Pictures are to be dropped, and only the lines from the one containing "Task: Open the terminal search icon" through the end of the data below are to be reproduced as written.

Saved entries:
******

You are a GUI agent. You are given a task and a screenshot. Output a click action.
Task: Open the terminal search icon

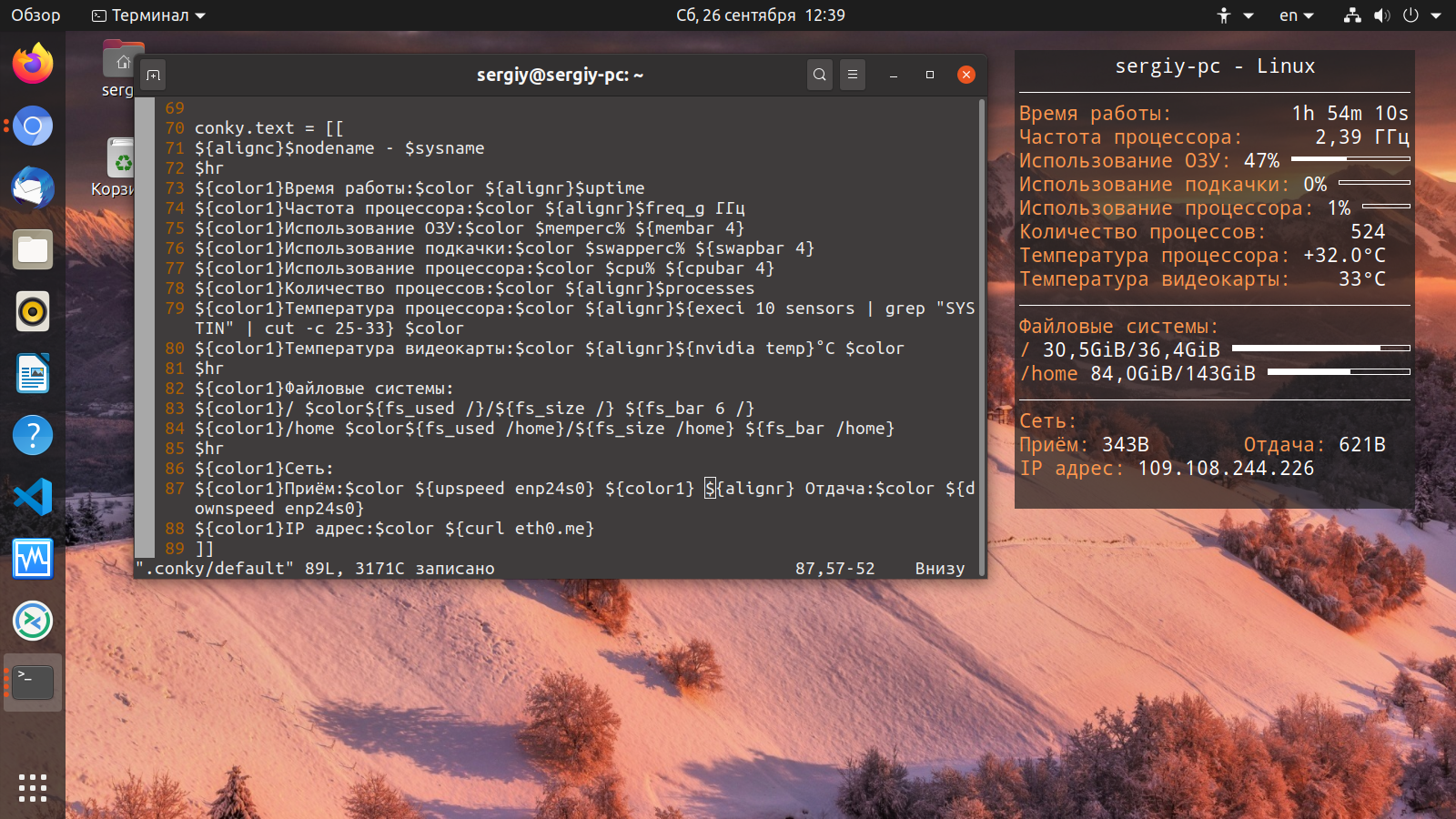[x=820, y=75]
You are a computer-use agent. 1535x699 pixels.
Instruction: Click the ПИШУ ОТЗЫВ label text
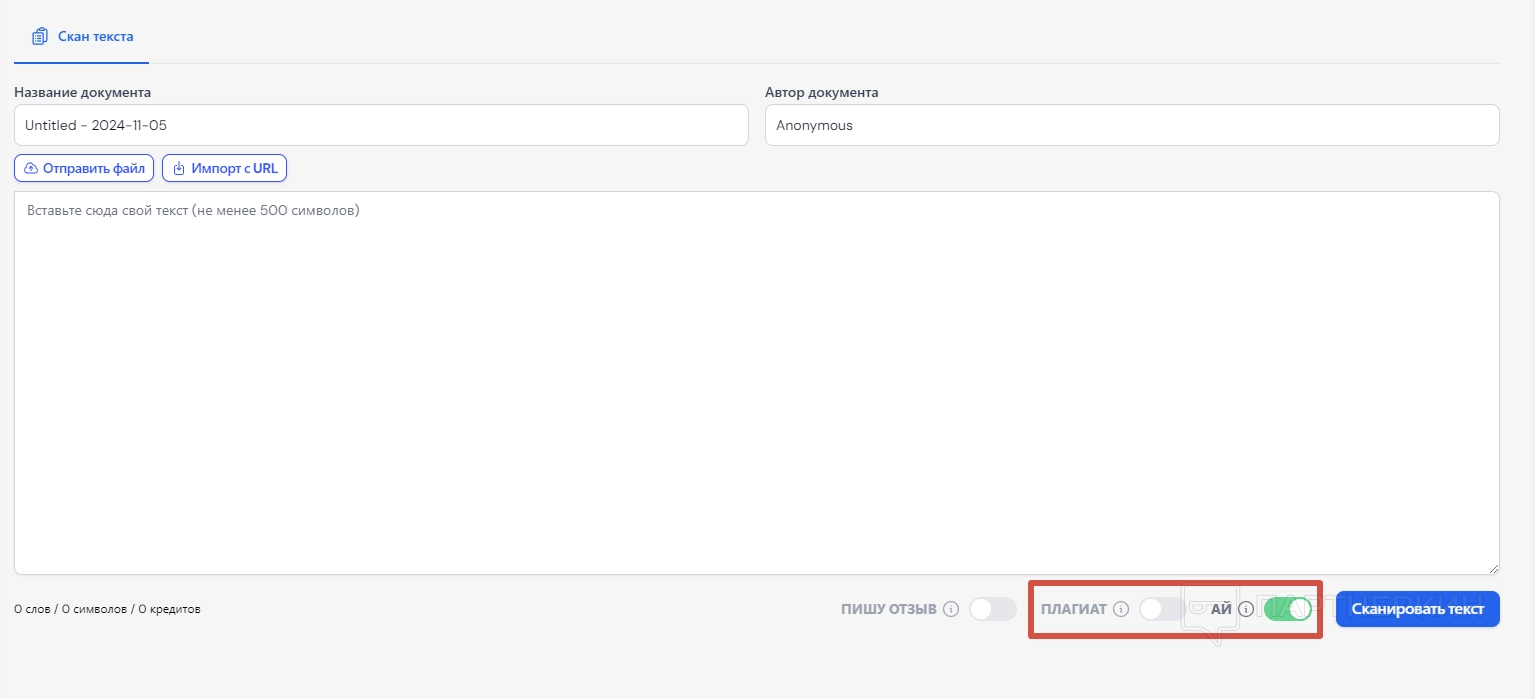coord(888,609)
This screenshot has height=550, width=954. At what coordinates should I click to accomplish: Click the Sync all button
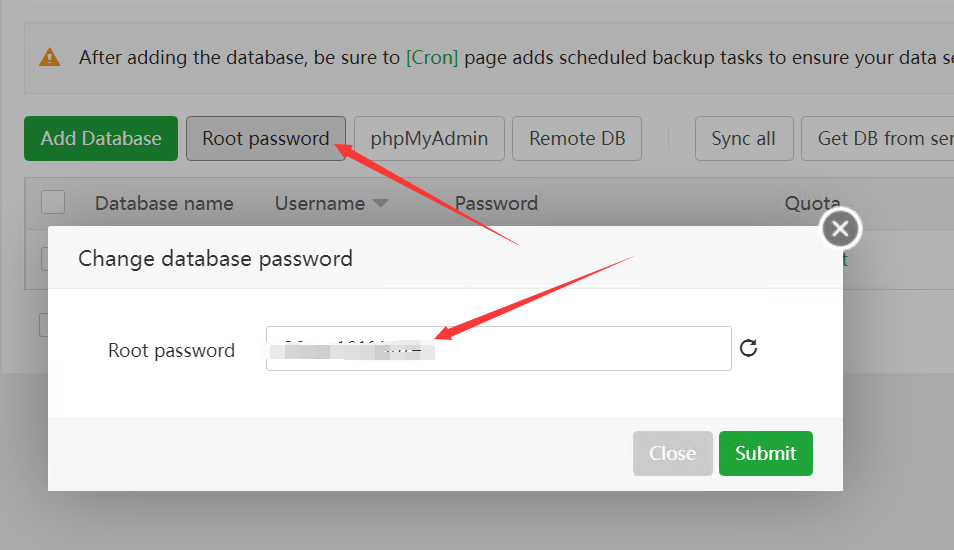[x=744, y=139]
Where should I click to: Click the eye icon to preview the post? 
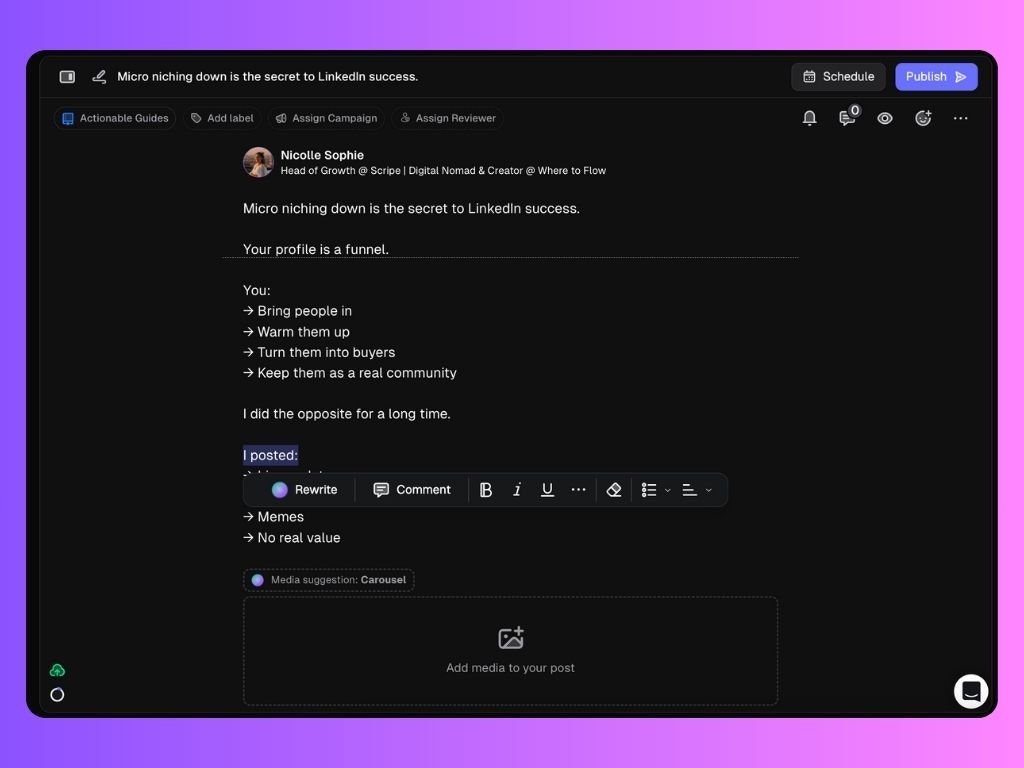(884, 118)
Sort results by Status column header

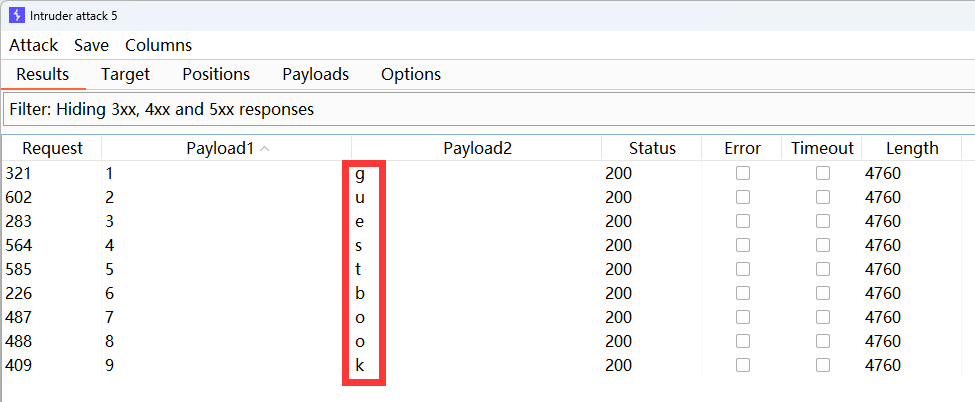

******

## Answer section
Task: Open the terminal search icon

[x=820, y=75]
You are a computer-use agent. 1535x699 pixels.
Instruction: Click the ПИШУ ОТЗЫВ label text
coord(888,609)
This screenshot has height=550, width=954. At what coordinates should I click to accomplish: Click the Sync all button
[x=744, y=139]
Where should I click to: Click the eye icon to preview the post? 
(884, 118)
Sort results by Status column header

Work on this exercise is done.